I guess by your comment "1 element extruded mesh" you are doing a 2D simulation? If you are doing 2D stuff and run time is a problem then CFX is the wrong software for you. CFX does not have a proper 2D solver, it solves 2D problems by solving the 3D equations and the equations in the third dimension just end up being zero. This is highly inefficient.

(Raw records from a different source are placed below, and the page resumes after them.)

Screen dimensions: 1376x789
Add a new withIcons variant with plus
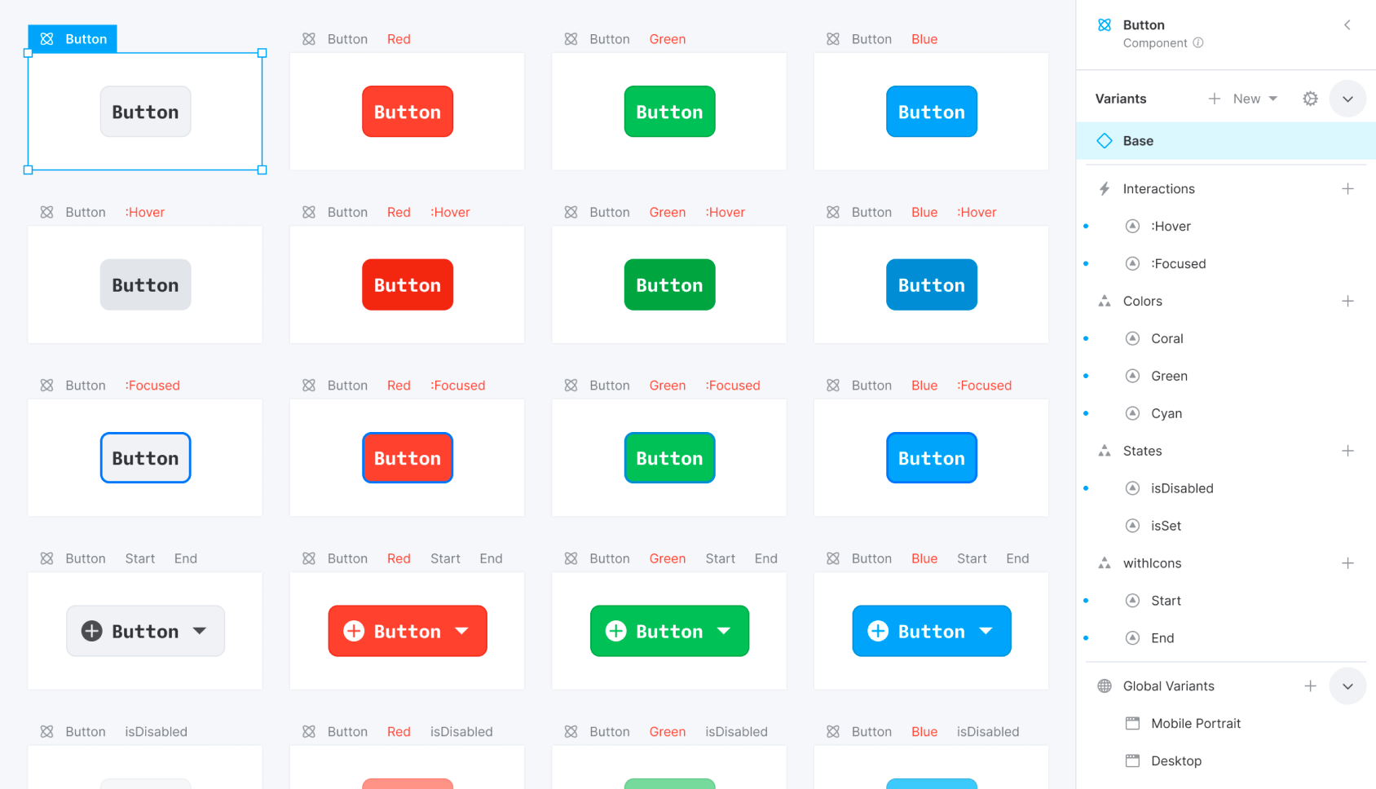1347,564
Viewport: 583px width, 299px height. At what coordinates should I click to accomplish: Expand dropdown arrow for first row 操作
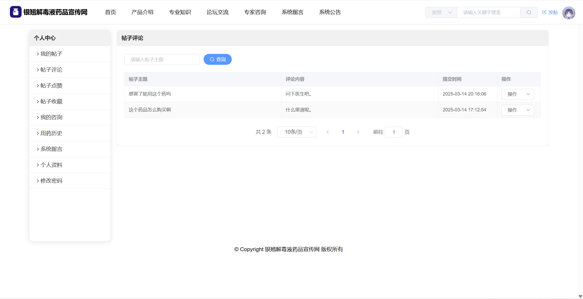tap(528, 94)
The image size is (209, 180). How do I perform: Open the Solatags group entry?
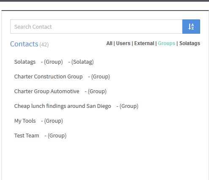[25, 62]
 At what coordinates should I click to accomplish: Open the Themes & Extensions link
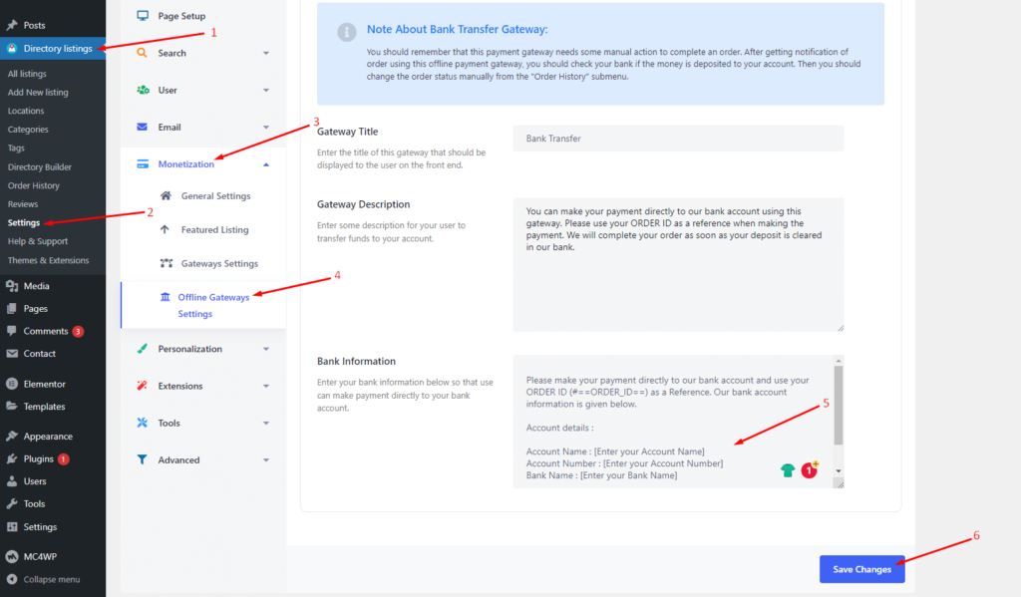pyautogui.click(x=44, y=259)
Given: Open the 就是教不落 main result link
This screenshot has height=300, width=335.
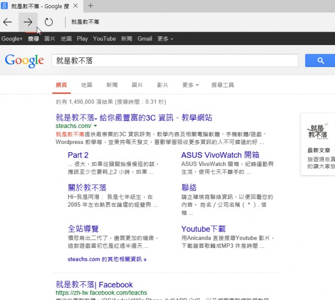Looking at the screenshot, I should (x=134, y=118).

You will get an enormous improvement in run time by going to a CFD code which has a true 2D solver like Fluent or CFD-ACE. A true 2D solver must be the most requested feature for CFX but they have never provided. It is a clear weakness of the CFX code. But on the other hand, if you have a Mach 0.2 jet going into a big cavity I doubt the flow is 2D anyway. Have you checked your 2D assumption is valid? |
|
February 18, 2010, 04:50 |
|
#3 |
New Member
Join Date: Mar 2009
Posts: 7
Rep Power: 17 |
Hi Glenn, Thanks a lot for ur reply. i did a Mesh sensitivity check and the Mesh was good enough. The max Y+ was observed to be 4 (SST model). the time step size was calculated based on the 1D conduction equation. however to decrease solver time i increased the time step after 100 time steps. will this be OK?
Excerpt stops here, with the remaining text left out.